**EXERCISE TASKS**.
a - Using the guide to winning a public relations war, decide whether each statement agrees with it. Answer yes or no for each, and quote the words from the guide that settle it.
(i) Being an underdog is better than being a victim.
(ii) If you are forced to engage, the most you should agree to at any meeting is to meet again.
(iii) It is essential that your opponent actually be conservative.
b - Carry on the guide to winning a public relations war from the point where it stops, keeping its voice and numbering.

By PoliticsJune, 2012December 12th, 20236 min read

Here is a simple, step-by-step, guide to winning a public relations war.

1. Be a victim.
The world loves a victim. Victims are by definition helpless, so they need someone to help them (see 2a), and there are no shortage of do-gooders out there looking for victims to help (whether or not they can actually help them). It doesn’t matter if you actually were a victim, if you were a victim yesterday, 20 years ago, 200 years ago, or if your great-grandparents were victims (see 3b). If you can be perceived as a victim (and continue to be perceived as one), that’s a very important step, which leads nicely into …

2. Position, Position, Position.
2a. Make asymmetry work for you.
Being a victim is just the first step in establishing your position against your opponents. The best position is to be seen as David against Goliath, i.e. that your opponent is much bigger and more powerful than you. If they actually are an opaque autocracy, that’s a bonus, but not necessary – you can always accuse them of that down the track and be believed (see 3c). Being an underdog is almost as good as being a victim. Being both is even better.

2b. Be on the correct side.
It’s great if you can establish your position as “progressive” against an opponent who is perceived as “conservative”. In a world that celebrates change and anything new and different, and where it costs less to make a new one than fix an old one, conservative is seen as old, and outdated. It’s essential that your opponent be seen that way. If they actually are that way, that’s a bonus.

2c. Use a proxy.
If you can position your dispute similar to another well-known one (that was or is likely to be resolved in your favour), that is fantastic. That way, you can associate yourself with the “winner” of that dispute, and associate your opponent with the “loser”. This can help you look better than you are, and allow you to make your opponent look worse than they really are (see 3c). It also makes it easier for the public to “understand” your dispute, in the way you want them to.

2d. Don’t engage.
Some opponents may be sophisticated enough to want to engage with you, either directly or through a mediating party, to resolve the conflict. Don’t. Ever. Never. Doing this has the risk of levelling the playing field, which you don’t want. If you are ever forced into engaging, ensure that the most you agree to at any meeting is to meet again and continue the “process”. In the meantime, the PR work continues. If your opponent digs in, battens down the hatches, and doesn’t want to engage, then use that against them and declare your desire to engage.

3. Win the communications battle.
3a. The credibility battle.
This is essential. You have to make sure that your message is heard and your opponents’ message is not. By “heard”, I mean that your message has to reach lots of people, and have more credibility than that of your opponents. Winning the credibility battle is essential, because then no matter what your opponent says, they will be ignored, and whatever you say will be celebrated.

3b. Keep it simple.

**DATASET EXTRACT**.
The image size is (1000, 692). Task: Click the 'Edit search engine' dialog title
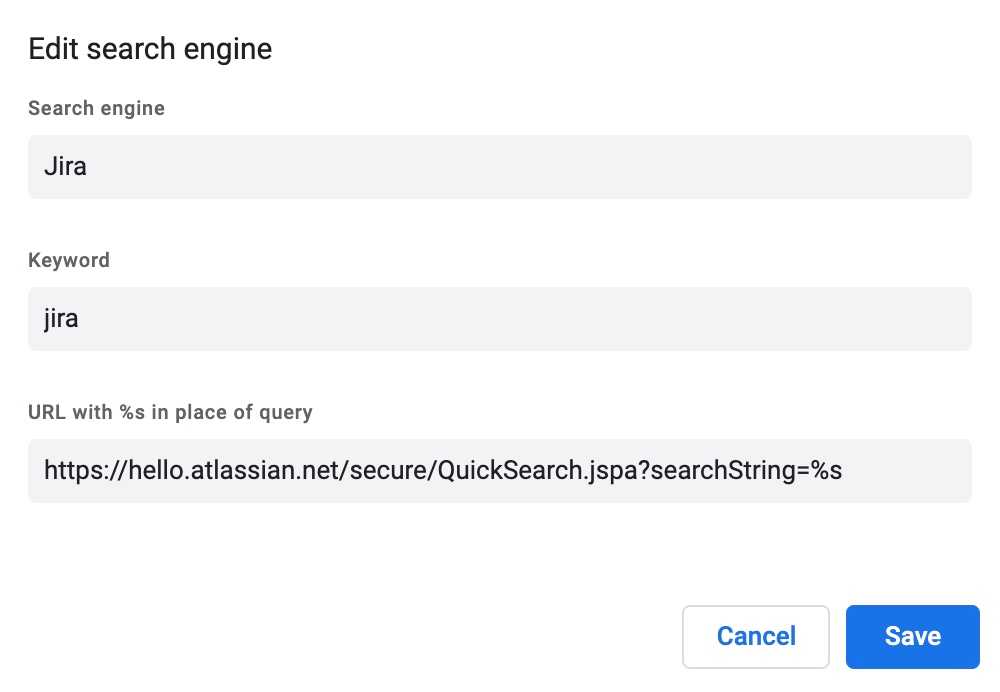150,49
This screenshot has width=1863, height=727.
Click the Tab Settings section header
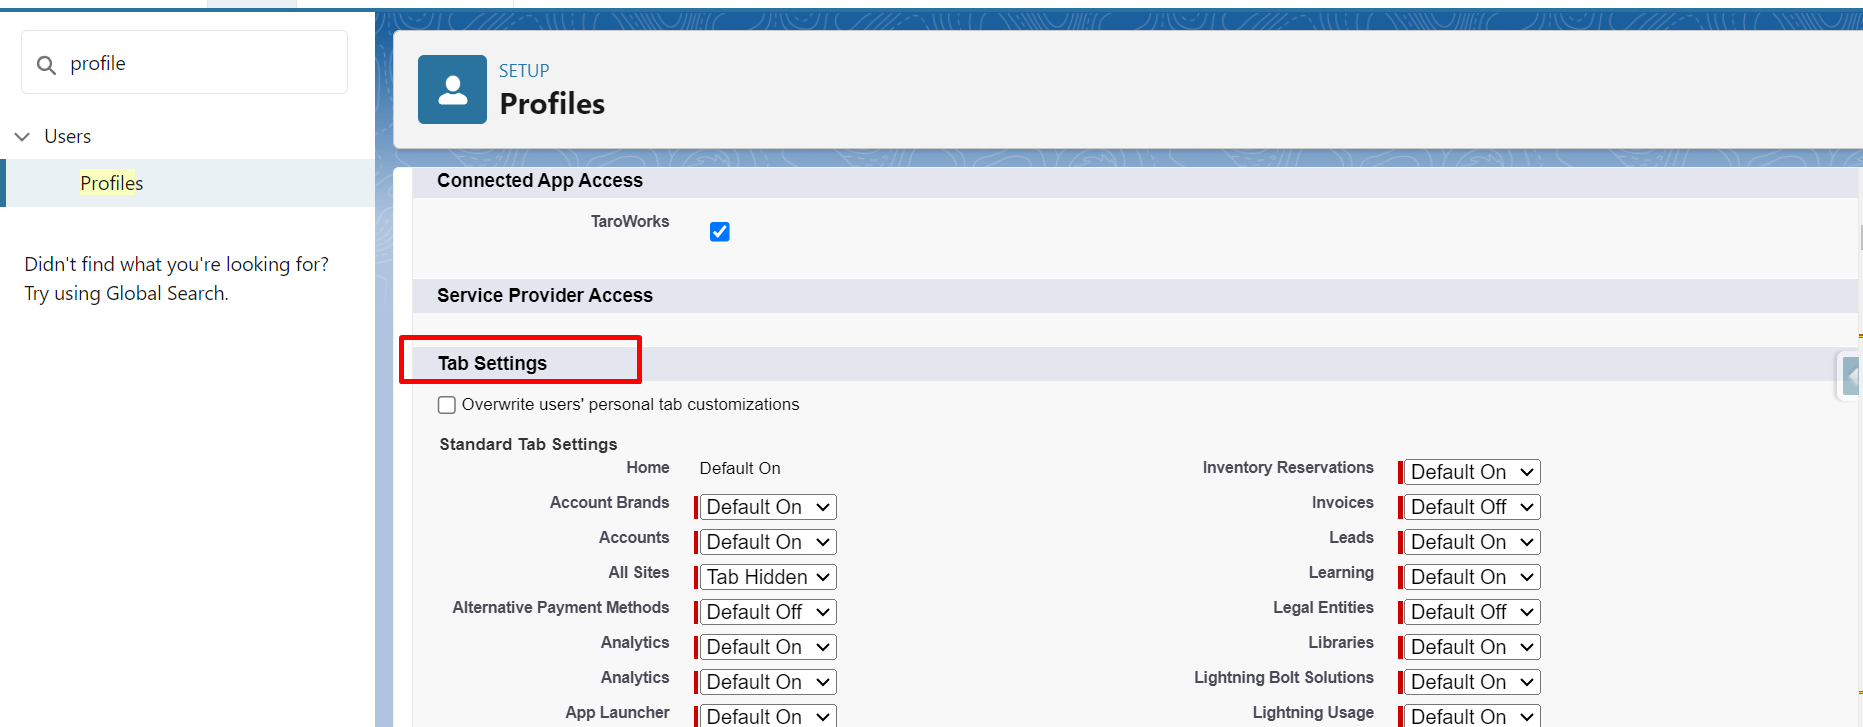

**RESULTS FOR THE EXERCISE**.
a -
(i) No: "Being an underdog is almost as good as being a victim."
(ii) Yes: "ensure that the most you agree to at any meeting is to meet again and continue the “process”."
(iii) No: "It’s essential that your opponent be seen that way. If they actually are that way, that’s a bonus."

b -
Keep your message simple and avoid too much detail. Details lead to questions that can cause you to trip up, so just gloss over them. Ideally, force your opponent into a position where they rely on details and nuances to justify their position. Then it becomes a battle of simple versus complex, and in general the simpler message is the one that gets through. Your opponent may stop responding for fear that anything they say will be dissected and used against them.

3c. Extend and amplify.
Once you have established credibility, it’s much easier to control the information that is disseminated, embellish at will, and throw in weak causal relationships that let your followers blindly jump to your own implied conclusions. This not just extends the conflict and burdens your opponent with even more accusations, it amplifies the opposition against them (see 4).

4. Engage useful idiots
4a. Fellow haters
There are lots of people around who don’t like your opponent, either for a similar reason as you, or for a completely different reason. But as the old adage goes, “my enemy’s enemy is my friend”, so these people can become valuable allies in the war. Getting them to make weak causal relationships between your conflict and their conflict is a great amplifier (see 3c). They will also see association with your cause as a way to amplify their own messages and push their own agendas.

4b. Fellow lovers
Some of these useful idiots will take your side because they have an affinity with a cause closely (or not so closely) linked to yours (See 2c). It really doesn’t matter how closely linked their cause is – once you sufficiently amplify and extend (3c), they will hop on the bandwagon and be your advocates.

This tried and true formula has been used very successfully in so many diverse causes and conflicts. Just have a look at many of the conflicts being played out in the media (the best place to run any conflict), and you will see many of the techniques I have mentioned in use.

A final word of warning: sometimes, if you start to believe your own bulls**t, things can turn against you and come crashing down. So do maintain a healthy dose of cynicism, and remember that it’s just fine to use people to aid your cause. After all, as a victim, you were used, so that’s just karma.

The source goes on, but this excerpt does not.